WARSAW, Poland (CNS) — As plans to establish an independent Ukrainian Orthodox Church encounter complaints from Russia, Catholic leaders hope ecumenical ties will not be affected.

Ecumenical Patriarch Bartholomew of Constantinople, who holds honorary primacy among the world’s 14 main Orthodox churches, plans to grant autocephaly, or independence, to Christians in Ukraine, many of whom have been linked to the Russian Orthodox Church’s Moscow Patriarchate. Calls for a single independent Ukrainian Orthodox Church intensified after Russia’s 2014 forced annexation of Crimea and military intervention in eastern Ukraine. In 2016, Ukrainian President Petro Poroshenko petitioned Istanbul-based Patriarch Bartholomew to grant the necessary “tomos of autocephaly.”

Some observers have cautioned that Catholic-Orthodox relations could be set back by inter-Orthodox feuding.

“When you’re in dialogue, it’s necessary to have some unity, so you know whose position is representative,” said Viktor Khroul, a Moscow University professor and former Catholic newspaper editor.

“This has been a problem in links between the Catholic Church, which is united and organized, and the Orthodox world, which lacks a common position on many issues. If inter-Orthodox disputes now deepen, ecumenical ties may also suffer,” he told Catholic News Service Sept. 30.

Khroul said Catholics in Ukraine already were having trouble organizing social and charitable projects, as rival Orthodox leaders refused to work together.

“The best stance for Catholics now, both individually and ecclesially, is to maintain their distance from each side, while praying these Orthodox conflicts will be healed in a spirit of unity, love and justice,” he said.

Marcin Przeciszewski, director of Poland’s Catholic Information Agency, KAI, said he still hoped Catholic-Orthodox contacts would not be affected permanently.

“While the Catholic Church and Vatican have been careful to avoid any involvement in inter-Orthodox disputes, ordinary Catholics naturally want Ukraine to be sovereign and know it won’t be, as long as part of its Orthodox church remains dependent on Moscow,” said Przeciszewski, an expert on Russian and Ukrainian affairs.

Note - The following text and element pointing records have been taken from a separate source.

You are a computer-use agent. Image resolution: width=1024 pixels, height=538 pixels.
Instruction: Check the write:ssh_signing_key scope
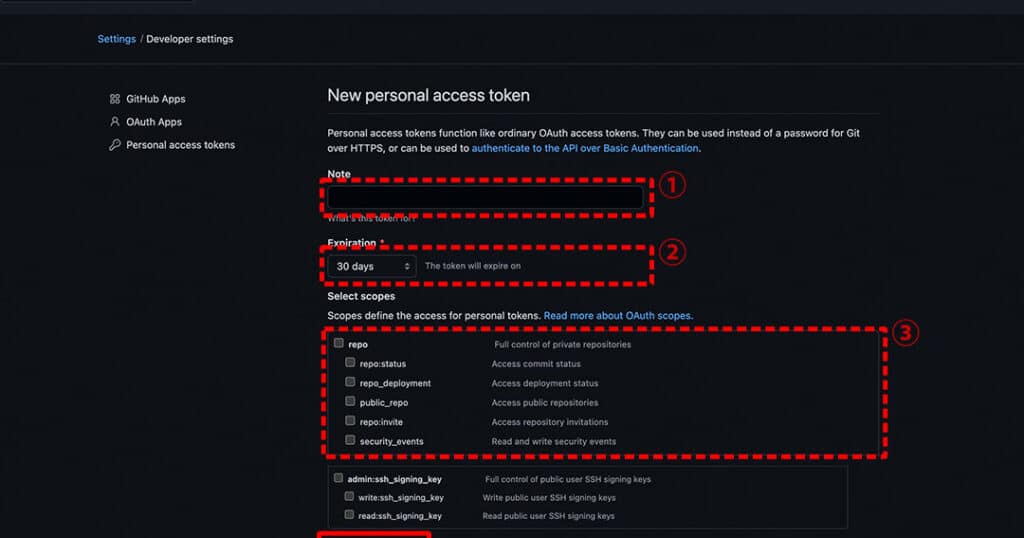click(x=349, y=497)
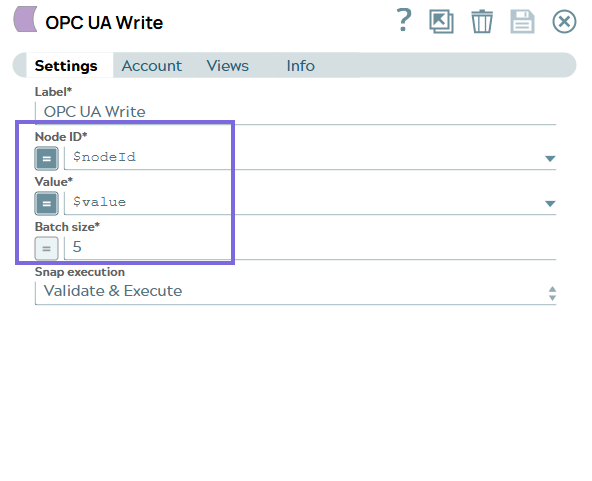Click the $nodeId input field
The height and width of the screenshot is (481, 592).
[304, 157]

“But contacts with the Vatican are important for Russia’s position in the world, and it isn’t in anyone’s interests to break them off, especially when Pope Francis is showing such goodwill,” he added.

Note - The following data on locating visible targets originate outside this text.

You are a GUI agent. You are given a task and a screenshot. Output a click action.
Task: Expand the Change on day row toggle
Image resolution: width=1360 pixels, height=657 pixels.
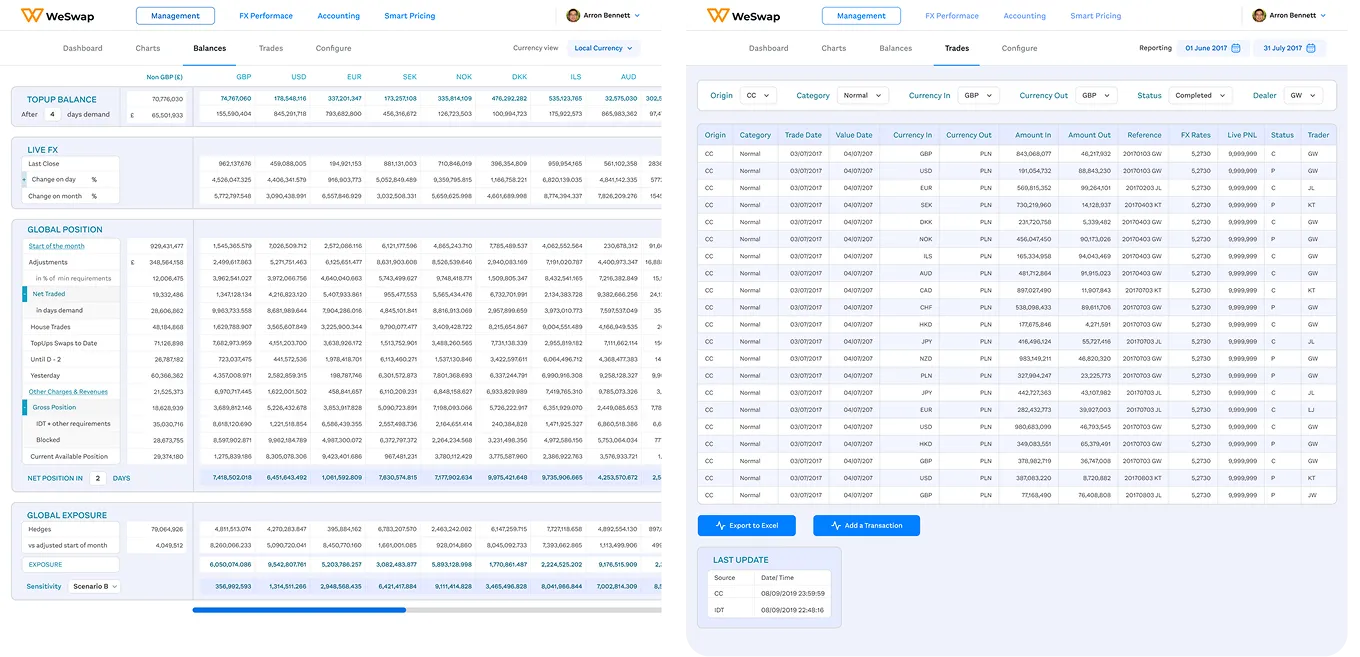coord(24,180)
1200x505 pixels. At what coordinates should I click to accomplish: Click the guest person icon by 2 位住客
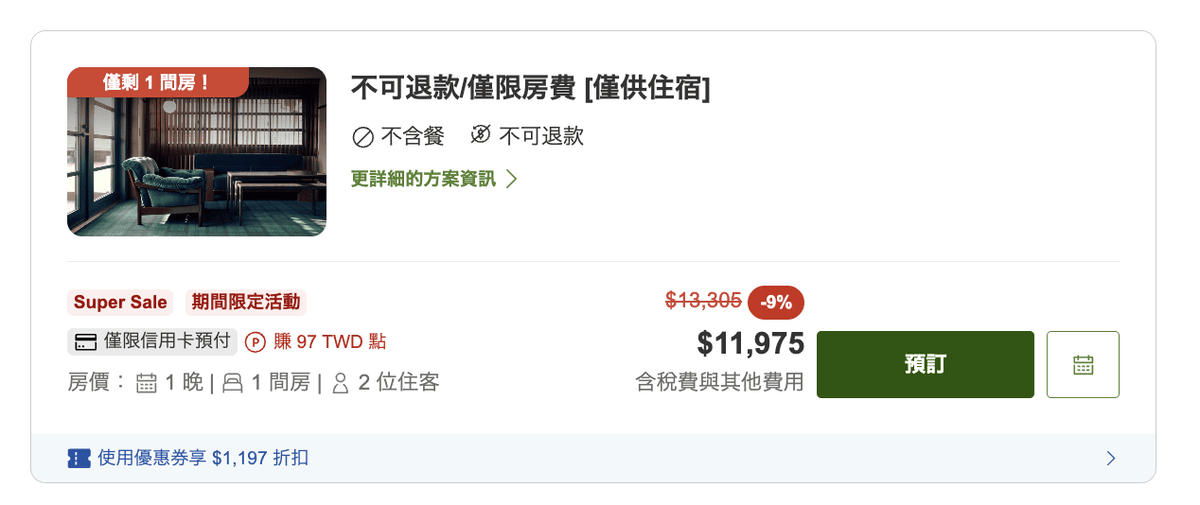(x=340, y=382)
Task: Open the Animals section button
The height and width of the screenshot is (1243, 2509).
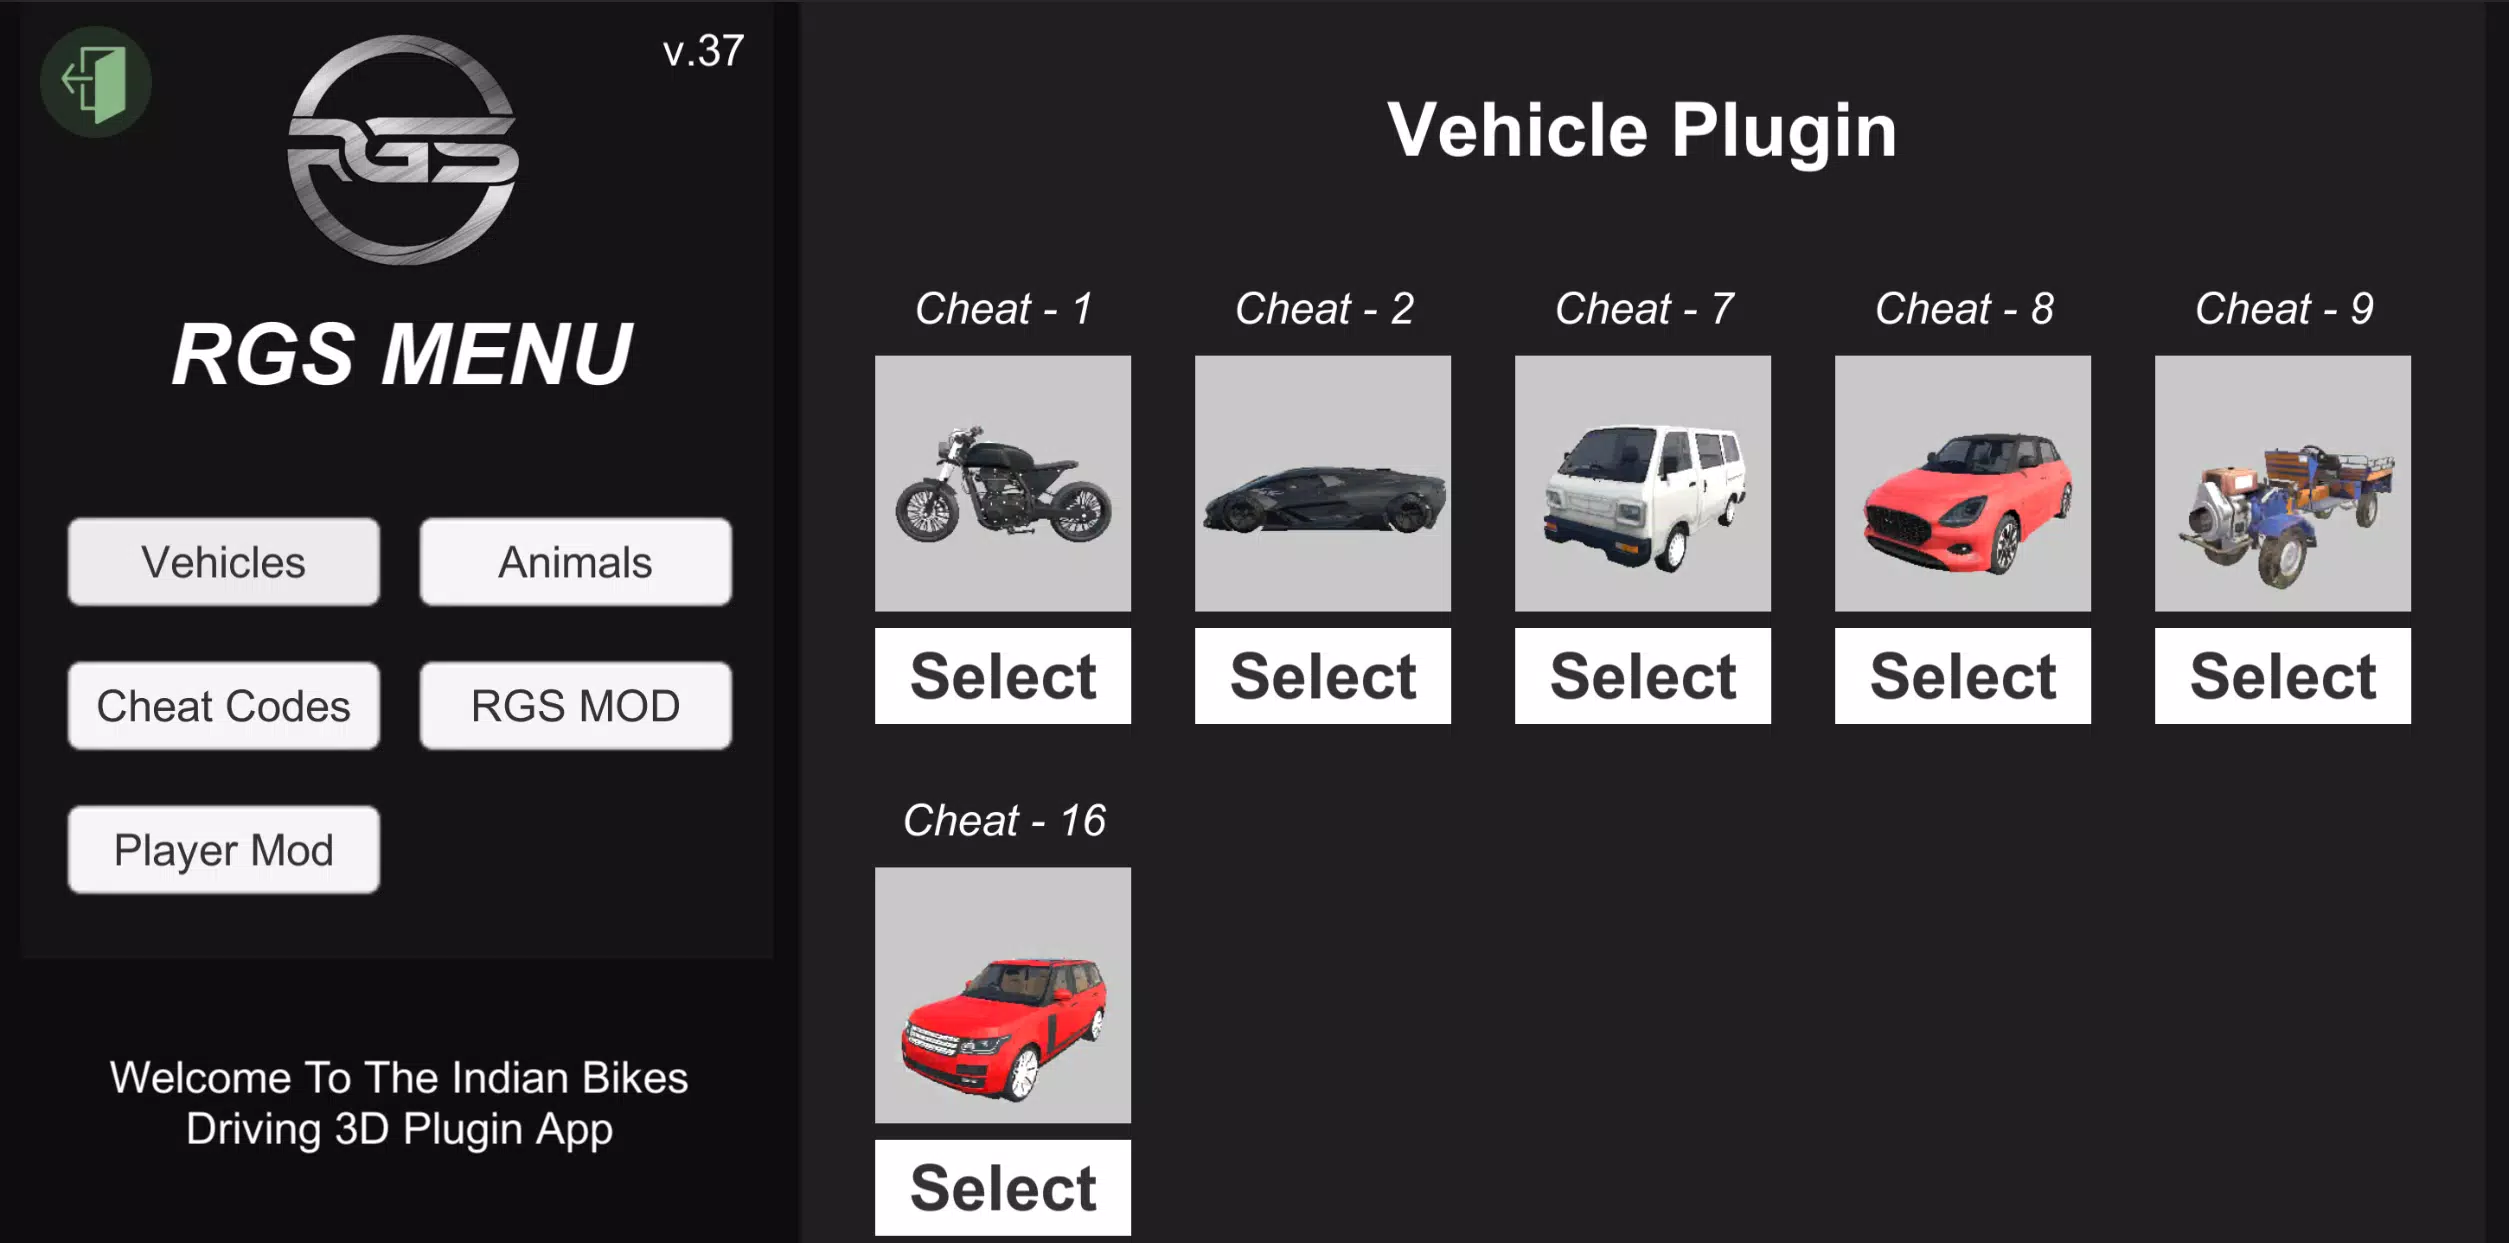Action: (x=574, y=562)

Orthodox Christians nominally make up 70 percent of Ukraine’s 44 million inhabitants and have been divided since the 1991 collapse of Soviet rule. One church remains subject to Russia’s Moscow Patriarchate; the two breakaway churches, one with a patriarch in Kiev and one known as the Autocephalous Ukrainian Orthodox Church, have not been recognized by Orthodox leaders abroad.

Eastern and Roman Catholics account for a tenth of the population.

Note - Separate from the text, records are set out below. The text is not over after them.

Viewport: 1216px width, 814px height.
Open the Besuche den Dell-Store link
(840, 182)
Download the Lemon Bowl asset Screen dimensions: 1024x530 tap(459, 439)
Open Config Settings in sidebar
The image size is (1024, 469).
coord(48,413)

After Patriarch Bartholomew named two Orthodox bishops to supervise preparations for granting the Ukrainians independence, the Russian Orthodox Church cut ties with him and warned Patriarch Bartholomew he would forfeit his honorary Orthodox primacy if his “interfering activities” continued.

The head of inter-Christian relations for the Russian Catholic bishops’ conference, Bishop Cyryl Klimowicz of Irkutsk, told CNS Sept. 28 the inter-Orthodox dispute was a “political matter” of no concern to Russian Catholics.

The head of eastern relations with the Vatican’s Pontifical Council for Promoting Christian Unity, Dominican Father Hyacinthe Destivelle, declined a CNS request to comment on the controversy.